BEGIN
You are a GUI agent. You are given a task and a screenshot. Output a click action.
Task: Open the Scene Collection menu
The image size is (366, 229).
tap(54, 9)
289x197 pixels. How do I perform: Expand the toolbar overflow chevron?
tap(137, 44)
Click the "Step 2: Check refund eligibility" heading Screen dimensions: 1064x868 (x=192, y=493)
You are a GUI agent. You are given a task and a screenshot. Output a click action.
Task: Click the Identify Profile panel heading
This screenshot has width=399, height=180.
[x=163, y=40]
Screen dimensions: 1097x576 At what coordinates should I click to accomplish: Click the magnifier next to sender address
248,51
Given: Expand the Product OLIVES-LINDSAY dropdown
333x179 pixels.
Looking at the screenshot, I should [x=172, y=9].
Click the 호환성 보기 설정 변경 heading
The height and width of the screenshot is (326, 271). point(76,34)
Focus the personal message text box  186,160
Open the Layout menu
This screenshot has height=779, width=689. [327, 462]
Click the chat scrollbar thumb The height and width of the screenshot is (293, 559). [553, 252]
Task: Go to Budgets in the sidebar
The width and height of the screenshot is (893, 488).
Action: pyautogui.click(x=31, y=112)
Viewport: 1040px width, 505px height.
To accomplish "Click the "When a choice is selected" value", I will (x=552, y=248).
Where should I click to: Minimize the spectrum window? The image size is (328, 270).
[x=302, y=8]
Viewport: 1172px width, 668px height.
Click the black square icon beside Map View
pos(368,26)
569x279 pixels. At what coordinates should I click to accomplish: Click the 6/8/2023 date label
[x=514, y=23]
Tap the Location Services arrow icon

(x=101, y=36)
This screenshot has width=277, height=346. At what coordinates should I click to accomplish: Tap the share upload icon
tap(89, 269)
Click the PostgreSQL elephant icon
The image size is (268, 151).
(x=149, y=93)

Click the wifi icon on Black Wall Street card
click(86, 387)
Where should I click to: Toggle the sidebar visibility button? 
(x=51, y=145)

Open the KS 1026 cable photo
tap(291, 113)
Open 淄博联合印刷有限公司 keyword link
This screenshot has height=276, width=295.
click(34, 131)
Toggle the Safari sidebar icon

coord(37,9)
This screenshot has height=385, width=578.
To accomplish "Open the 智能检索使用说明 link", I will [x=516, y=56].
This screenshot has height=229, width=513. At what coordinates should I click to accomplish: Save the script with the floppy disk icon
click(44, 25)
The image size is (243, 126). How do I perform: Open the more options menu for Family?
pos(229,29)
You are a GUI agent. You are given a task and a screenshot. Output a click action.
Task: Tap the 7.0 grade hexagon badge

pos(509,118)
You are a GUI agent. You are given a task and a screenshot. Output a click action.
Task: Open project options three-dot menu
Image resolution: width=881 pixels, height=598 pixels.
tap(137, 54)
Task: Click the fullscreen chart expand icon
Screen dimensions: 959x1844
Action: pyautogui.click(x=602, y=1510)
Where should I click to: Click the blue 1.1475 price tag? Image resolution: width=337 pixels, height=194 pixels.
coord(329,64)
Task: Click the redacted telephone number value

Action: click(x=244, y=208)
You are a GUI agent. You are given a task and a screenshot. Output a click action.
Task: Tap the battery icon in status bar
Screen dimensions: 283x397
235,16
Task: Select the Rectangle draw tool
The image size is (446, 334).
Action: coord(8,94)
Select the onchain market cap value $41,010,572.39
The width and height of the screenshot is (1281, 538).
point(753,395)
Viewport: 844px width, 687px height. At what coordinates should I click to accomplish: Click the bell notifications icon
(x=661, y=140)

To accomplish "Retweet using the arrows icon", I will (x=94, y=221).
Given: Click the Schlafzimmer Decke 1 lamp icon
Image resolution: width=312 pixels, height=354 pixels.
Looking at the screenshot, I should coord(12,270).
END
■ Goal of the exercise: Please print exactly the lines of the entries above, beginning with the line that contains "Image resolution: width=312" and ending with the last line.

■ Response below:
Image resolution: width=312 pixels, height=354 pixels.
Looking at the screenshot, I should coord(12,270).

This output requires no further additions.